Artigo 395.º
EM VIGORAuto de receção provisória
1 - Da vistoria é lavrado auto, assinado pelos intervenientes, que deve declarar se a obra está, no todo ou em parte, em condições de ser recebida.
2 - O auto a que se refere o número anterior deve conter informação sobre:
a) O modo como se encontram cumpridas as obrigações contratuais e legais do empreiteiro, identificando, nomeadamente, os defeitos da obra;
b) O modo como foi executado o plano de prevenção e gestão de resíduos de construção e demolição, nos termos da legislação aplicável;
c) Quaisquer condições que o dono da obra julgue necessário impor, nos termos do presente Código ou da lei, bem como o prazo para o seu cumprimento.
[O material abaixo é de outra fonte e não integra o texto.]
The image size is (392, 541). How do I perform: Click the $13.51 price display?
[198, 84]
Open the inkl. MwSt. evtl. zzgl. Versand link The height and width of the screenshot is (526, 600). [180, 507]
3 - Sem prejuízo de estipulação contratual que exclua a receção provisória parcial, se a obra estiver, no todo ou em parte, em condições de ser recebida, a assinatura do auto de receção nos termos do disposto nos números anteriores autoriza, no todo ou em parte, a abertura da obra ao uso público ou a sua entrada em funcionamento e implica, sendo caso disso, a sua transferência para o domínio público, sem prejuízo das obrigações de garantia que impendem sobre o empreiteiro.
4 - Considera-se que a obra não está em condições de ser recebida se o dono da obra não atestar a correta execução do plano de prevenção e gestão de resíduos de construção e demolição, nos termos da legislação aplicável, devendo tal condição ser declarada no auto de receção provisória.
5 - No caso de serem identificados defeitos da obra que impeçam, no todo ou em parte, a receção provisória da mesma, a especificação de tais defeitos no auto nos termos do disposto na alínea a) do n.º 2 é acrescida da declaração de não receção da obra ou da parte da mesma que não estiver em condições de ser recebida e dos respetivos fundamentos.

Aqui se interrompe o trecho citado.